/---
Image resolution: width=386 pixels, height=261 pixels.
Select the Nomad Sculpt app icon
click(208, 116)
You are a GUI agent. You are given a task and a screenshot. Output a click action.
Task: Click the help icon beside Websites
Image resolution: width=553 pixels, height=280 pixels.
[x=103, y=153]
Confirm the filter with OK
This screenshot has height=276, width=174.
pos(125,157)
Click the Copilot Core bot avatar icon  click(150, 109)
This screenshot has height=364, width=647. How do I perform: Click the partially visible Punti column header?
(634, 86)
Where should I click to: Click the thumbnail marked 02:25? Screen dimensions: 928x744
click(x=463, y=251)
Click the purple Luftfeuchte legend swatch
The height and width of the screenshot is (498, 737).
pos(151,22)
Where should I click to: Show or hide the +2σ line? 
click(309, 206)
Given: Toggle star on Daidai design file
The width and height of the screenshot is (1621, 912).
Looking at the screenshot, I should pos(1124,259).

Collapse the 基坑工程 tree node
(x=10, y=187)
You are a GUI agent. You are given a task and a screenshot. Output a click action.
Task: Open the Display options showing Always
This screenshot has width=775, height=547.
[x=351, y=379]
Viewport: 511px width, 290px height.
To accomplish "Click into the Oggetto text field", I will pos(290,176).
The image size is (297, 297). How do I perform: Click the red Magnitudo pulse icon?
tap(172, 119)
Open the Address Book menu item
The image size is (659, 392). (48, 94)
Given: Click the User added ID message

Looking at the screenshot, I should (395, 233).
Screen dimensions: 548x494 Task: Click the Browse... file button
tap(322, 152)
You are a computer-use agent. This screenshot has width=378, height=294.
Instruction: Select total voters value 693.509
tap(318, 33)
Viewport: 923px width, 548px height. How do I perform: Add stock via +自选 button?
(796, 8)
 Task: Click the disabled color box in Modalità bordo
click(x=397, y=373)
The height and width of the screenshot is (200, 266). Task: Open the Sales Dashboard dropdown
\---
Work instructions.
Nothing before the line containing "Where should I click to: Click" should be repeated; repeat that line and all later lines through the end of the data above, exactly.

Answer to this problem.
Where should I click to: Click the thumbnail marked 02:25? Screen dimensions: 928x744
click(x=463, y=251)
Click the purple Luftfeuchte legend swatch
The height and width of the screenshot is (498, 737).
pos(151,22)
Where should I click to: Show or hide the +2σ line? 
click(309, 206)
Given: Toggle star on Daidai design file
The width and height of the screenshot is (1621, 912).
Looking at the screenshot, I should pos(1124,259).

Collapse the 基坑工程 tree node
(x=10, y=187)
You are a GUI agent. You are given a task and a screenshot. Output a click action.
Task: Open the Display options showing Always
This screenshot has width=775, height=547.
[x=351, y=379]
Viewport: 511px width, 290px height.
To accomplish "Click into the Oggetto text field", I will pos(290,176).
The image size is (297, 297). How do I perform: Click the red Magnitudo pulse icon?
tap(172, 119)
Open the Address Book menu item
The image size is (659, 392). (48, 94)
Given: Click the User added ID message

Looking at the screenshot, I should (395, 233).
Screen dimensions: 548x494 Task: Click the Browse... file button
tap(322, 152)
You are a computer-use agent. This screenshot has width=378, height=294.
Instruction: Select total voters value 693.509
tap(318, 33)
Viewport: 923px width, 548px height. How do I perform: Add stock via +自选 button?
(796, 8)
 Task: Click the disabled color box in Modalità bordo
click(x=397, y=373)
The height and width of the screenshot is (200, 266). Task: Open the Sales Dashboard dropdown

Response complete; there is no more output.